Running Travis CI Unit Tests Using Google Chrome
Maayan Glikser
Last updated on Jan 14, 2016

Setting up Travis to work with PhantomJS is easy and fast however it makes more sense to run tests against a browser your users might be using. While PhantomJS gives a good approximation of a modern browser, some things might pass tests in PhantomJS but fail on Chrome.

In order to test in Google Chrome we need to take 3 steps:

1. Configure Travis to install Google Chrome

We need to configure .travis.yml to install it on the local testing machine:

Configure the machine machine to have sudo access and use the trusty beta builds:

sudo: required
dist: trusty

Use the before_install hook to perform the installation before the tests run:

before_install:
 - export CHROME_BIN=/usr/bin/google-chrome
 - export DISPLAY=:99.0
 - sh -e /etc/init.d/xvfb start
 - sudo apt-get update
 - sudo apt-get install -y libappindicator1 fonts-liberation
 - wget https://dl.google.com/linux/direct/google-chrome-stable_current_amd64.deb
 - sudo dpkg -i google-chrome*.deb

In short what this does is run a fake window manager so chrome thinks it isn't running on a headless machine, gets the latest package updates and installs Chrome and it's dependencies.

The complete config might look something like this:

sudo: required
dist: trusty
language: node_js
node_js:
 - "4.2"

Given data =

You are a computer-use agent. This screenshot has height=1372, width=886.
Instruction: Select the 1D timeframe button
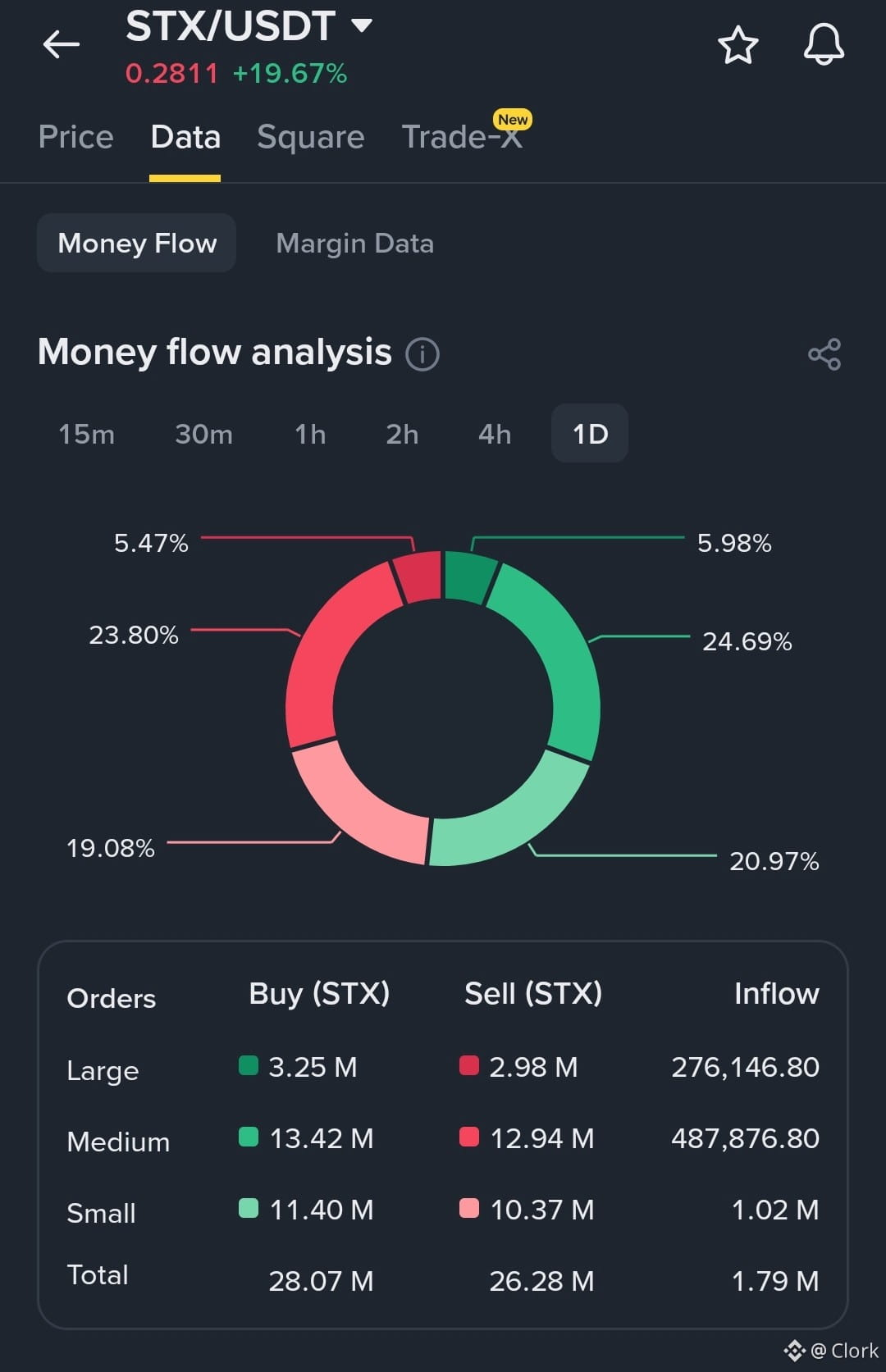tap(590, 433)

...

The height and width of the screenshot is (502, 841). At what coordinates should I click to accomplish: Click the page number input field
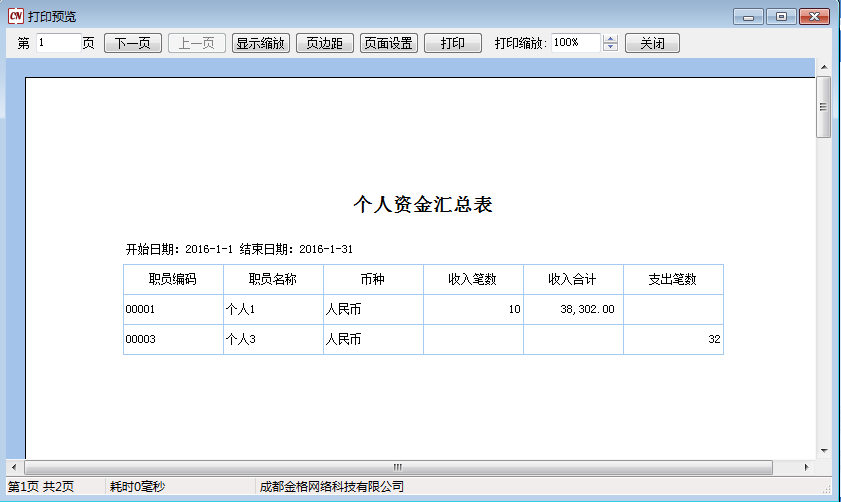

Given problem =
List every command given under the before_install hook in the Travis CI guide.

Solution =
- export CHROME_BIN=/usr/bin/google-chrome
- export DISPLAY=:99.0
- sh -e /etc/init.d/xvfb start
- sudo apt-get update
- sudo apt-get install -y libappindicator1 fonts-liberation
- wget https://dl.google.com/linux/direct/google-chrome-stable_current_amd64.deb
- sudo dpkg -i google-chrome*.deb